William J. Passmore

Personal information
- Born: March 8, 1933 West Chester, Pennsylvania, United States
- Died: May 14, 2009 (aged 76)
- Occupation: Jockey/Racing Steward

Horse racing career
- Sport: Horse racing
- Career wins: 3,531

Major racing wins
- Woodlawn Stakes (1969, 1981 (2x)) John B. Campbell Handicap (1972) Firenze Handicap (1974) Top Flight Handicap (1975) Gravesend Handicap (1976) Hirsch Jacobs Stakes (1979) Fashion Stakes (1982) Sorority Stakes (1982) Pennsylvania Derby (1983) Morven Stakes (1984)

Significant horses
- Dixieland Band, Cure the Blues

= William J. Passmore =

American jockey (1933–2009)

William J. "Bill" Passmore Sr. (March 8, 1933 - May 14, 2009) was an American jockey and racing steward who raced thoroughbred horses for 38 years, including at the Kentucky Derby, Preakness Stakes, and Belmont Stakes, winning 3,531 races and $23 million in prize money before spending 20 years as a steward.

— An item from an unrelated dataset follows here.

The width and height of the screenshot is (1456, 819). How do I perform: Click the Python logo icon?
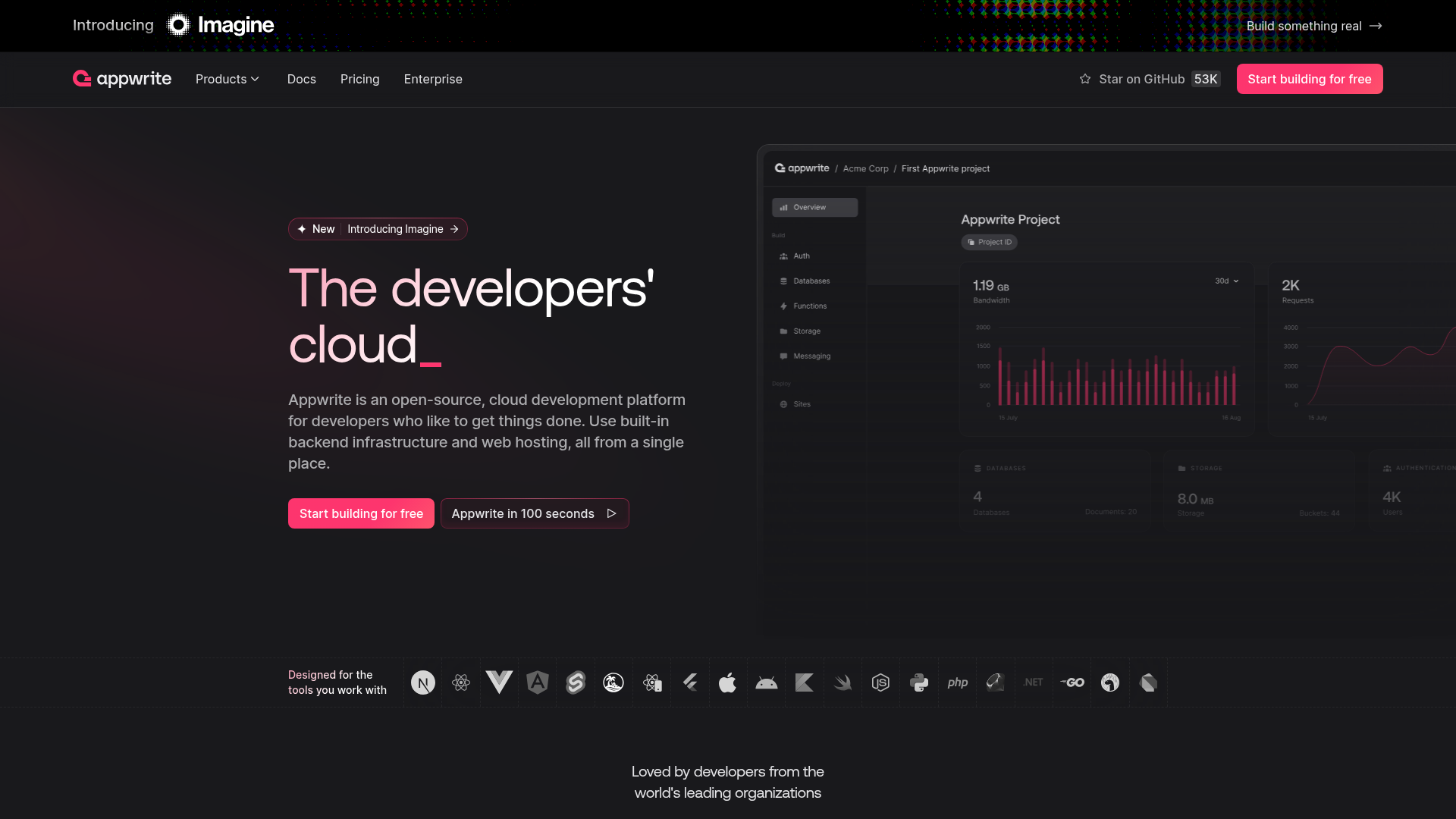(x=919, y=682)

The 5 ft 5 in, 99 lb jockey was born in West Chester, Pennsylvania, where Passmore's father, William L. Passmore, was a successful steeplechase jockey and trainer who worked for area horse breeder Bayard Sharp. Passmore's first mount was on May 23, 1948, at the age of 15, one year below the legal minimum, aboard Minneapolis at the now-defunct Jamaica Race Course in Queens, New York. Passmore's father pulled him out of school at age 16 so that he could help support the family.

He rode Hannibal to an eighth-place finish in a field of 16 at the running of the 1952 Kentucky Derby, the only time he rode in that race. His only appearance in the Belmont Stakes was in 1983 when he finished in 14th aboard Dixieland Band. He rode in the Preakness Stakes three times, finishing seventh aboard Galdar in 1954, riding Knight Landing to a seventh-place finish in 1980, and finishing fourth atop Thirty Eight Paces in 1981.

In 1981, Passmore became the 32nd jockey in North American racing to win 3,000 races, part of a career in which he won 3,531 races and $23 million in purses out of 29,490 mounts. He retired from racing in 1986, having interrupted his 38-year career in the early 1960s for a year and a half when he worked as a jockey's valet while trying to break out of a slump. During his years as a jockey, Mr. Passmore regularly rode for King T. Leatherbury, Jim McKay, and Art Rooney. Among the notable horses that Passmore rode were Christopher R, Cure the Blues, Jameela, and Twixt.

Racing editor and historian Joseph B. Kelly of the Washington Star described Passmore as having a "great sense of pace and a great touch with horses" and as a jockey "who never seemed to get too excited and was always very calm when aboard a horse." Passmore himself told the Baltimore Sun in 1971 that he would infrequently use a whip during a stretch run, "preferring to urge his mount with his hands and body as if he were a part of the horse", as "the whip isn't going to do any good" if the horse is already giving his best.

He used his experience as a jockey to serve as a steward for the Maryland Racing Commission, starting from when he left riding in 1986 until his deteriorating health forced him to retire a year before his death. Former racing writer Ross Peddicord of the Baltimore Sun described Passmore's honesty and fairness in his role as a steward making him one of the "pillars that perpetuated the reputation of Maryland racing for world-class horsemanship, undisputed class and quality...". Passmore was leery of accepting betting suggestions from jockeys who he characterized as "the worst touts at the track. I think the track makes a big mistake not installing a mutuel window in the jocks' room."

Passmore died at age 76 in his home in Millersville, Maryland, on May 14, 2009, due to complications from emphysema.